In this paper, a novel method of identifying relationships between languages has been proposed. Our analysis deals with four major Indian languages, as well as Sanskrit and English. We have made use of long distance bigram Mel Frequency Cepstrum Coefficient features and different linkage measures to test the similarities between the clusters formed. Phylogenetic trees have been constructed to provide a visual understanding of the same. The results obtained match with already existing knowledge about language families. For all types of linkage measures, the closest language to Hindi is Marathi and for Tamil, it is Telugu. Since K-medoids give expected language relationships, they are used to learn dictionaries in order to see if they are useful in language identification as well.

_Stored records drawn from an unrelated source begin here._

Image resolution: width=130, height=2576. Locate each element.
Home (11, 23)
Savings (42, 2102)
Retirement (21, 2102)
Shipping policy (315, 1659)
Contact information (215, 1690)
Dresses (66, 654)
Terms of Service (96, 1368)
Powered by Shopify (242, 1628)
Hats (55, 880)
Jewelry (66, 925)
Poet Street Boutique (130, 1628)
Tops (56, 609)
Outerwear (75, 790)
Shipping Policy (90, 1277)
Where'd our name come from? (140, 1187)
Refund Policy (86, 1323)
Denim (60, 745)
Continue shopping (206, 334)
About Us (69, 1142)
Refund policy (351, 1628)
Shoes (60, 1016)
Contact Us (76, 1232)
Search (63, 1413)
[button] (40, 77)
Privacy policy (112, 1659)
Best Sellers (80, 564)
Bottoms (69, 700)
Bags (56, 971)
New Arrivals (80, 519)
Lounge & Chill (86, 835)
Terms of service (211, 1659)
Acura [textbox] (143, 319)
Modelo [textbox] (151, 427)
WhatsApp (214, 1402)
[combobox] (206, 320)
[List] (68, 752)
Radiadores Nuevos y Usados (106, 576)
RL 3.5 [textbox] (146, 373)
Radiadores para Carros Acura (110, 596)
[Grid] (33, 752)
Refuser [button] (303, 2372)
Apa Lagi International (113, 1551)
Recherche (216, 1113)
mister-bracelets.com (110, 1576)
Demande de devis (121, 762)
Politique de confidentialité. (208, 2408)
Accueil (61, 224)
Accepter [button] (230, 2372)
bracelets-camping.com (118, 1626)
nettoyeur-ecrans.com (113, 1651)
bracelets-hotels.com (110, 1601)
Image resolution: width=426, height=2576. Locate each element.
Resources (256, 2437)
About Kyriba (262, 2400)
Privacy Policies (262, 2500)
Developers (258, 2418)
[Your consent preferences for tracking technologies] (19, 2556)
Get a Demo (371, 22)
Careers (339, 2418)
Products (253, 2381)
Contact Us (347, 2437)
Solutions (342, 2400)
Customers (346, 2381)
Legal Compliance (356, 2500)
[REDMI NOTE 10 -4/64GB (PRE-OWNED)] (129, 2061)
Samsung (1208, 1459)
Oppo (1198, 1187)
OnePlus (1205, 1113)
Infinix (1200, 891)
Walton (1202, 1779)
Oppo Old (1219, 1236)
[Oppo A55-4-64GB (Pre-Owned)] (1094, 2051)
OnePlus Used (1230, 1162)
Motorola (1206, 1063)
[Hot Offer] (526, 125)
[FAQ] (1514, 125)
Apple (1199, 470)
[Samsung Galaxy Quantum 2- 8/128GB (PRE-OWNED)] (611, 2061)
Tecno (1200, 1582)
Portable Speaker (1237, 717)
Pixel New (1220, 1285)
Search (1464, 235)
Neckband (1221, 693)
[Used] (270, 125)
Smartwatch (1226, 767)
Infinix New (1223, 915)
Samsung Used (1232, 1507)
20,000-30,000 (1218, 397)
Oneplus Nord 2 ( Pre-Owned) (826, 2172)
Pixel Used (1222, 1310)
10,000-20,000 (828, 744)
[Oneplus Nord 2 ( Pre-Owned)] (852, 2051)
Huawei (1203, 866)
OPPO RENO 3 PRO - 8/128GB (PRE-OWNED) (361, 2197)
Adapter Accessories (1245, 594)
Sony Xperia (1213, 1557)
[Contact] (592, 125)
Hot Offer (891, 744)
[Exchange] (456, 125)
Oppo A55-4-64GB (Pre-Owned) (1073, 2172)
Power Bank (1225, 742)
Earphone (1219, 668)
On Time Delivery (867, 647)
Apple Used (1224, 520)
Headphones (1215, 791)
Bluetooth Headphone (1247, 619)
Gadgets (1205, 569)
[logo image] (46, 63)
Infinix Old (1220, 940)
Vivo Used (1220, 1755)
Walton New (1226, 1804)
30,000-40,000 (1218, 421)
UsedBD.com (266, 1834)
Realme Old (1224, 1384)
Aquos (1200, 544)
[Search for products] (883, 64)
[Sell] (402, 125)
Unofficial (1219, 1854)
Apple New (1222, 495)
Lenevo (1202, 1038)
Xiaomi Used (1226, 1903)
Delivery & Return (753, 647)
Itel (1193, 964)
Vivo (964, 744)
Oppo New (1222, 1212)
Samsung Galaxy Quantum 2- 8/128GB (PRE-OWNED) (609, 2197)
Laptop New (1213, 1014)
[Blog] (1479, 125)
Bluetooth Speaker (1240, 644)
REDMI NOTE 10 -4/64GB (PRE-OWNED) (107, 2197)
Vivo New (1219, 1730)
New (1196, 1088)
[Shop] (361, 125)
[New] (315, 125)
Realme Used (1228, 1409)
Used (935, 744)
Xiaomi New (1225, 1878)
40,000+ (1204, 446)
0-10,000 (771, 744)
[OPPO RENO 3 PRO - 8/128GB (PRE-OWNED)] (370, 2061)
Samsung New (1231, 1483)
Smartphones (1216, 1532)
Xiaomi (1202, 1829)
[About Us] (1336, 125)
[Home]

We have reported the results of one-vs-one classification and found that accuracy improves in the case of English when the weights recovered are multiplied with joint probability of the cluster associated with that medoid.
用聚类法分析印度语口语的长距离双字特征
本文提出了一种识别语言间关系的新方法。我们的分析涉及四种主要的印度语言,以及梵语和英语。我们利用长距离双元梅尔频率倒谱系数特征和不同的联动措施来检验所形成的聚类之间的相似性。系统发育树已被构建,以提供对相同的视觉理解。所得结果与已有的语族知识相吻合。在所有类型的联系措施中,最接近印地语的语言是马拉地语,而泰米尔语是泰卢固语。由于k - medioid给出了预期的语言关系,因此它们被用于学习字典,以查看它们在语言识别中是否也有用。我们已经报告了一对一分类的结果,并发现当恢复的权重乘以与该媒介相关的聚类的联合概率时,英语的准确性会提高。
本文章由计算机程序翻译,如有差异,请以英文原文为准。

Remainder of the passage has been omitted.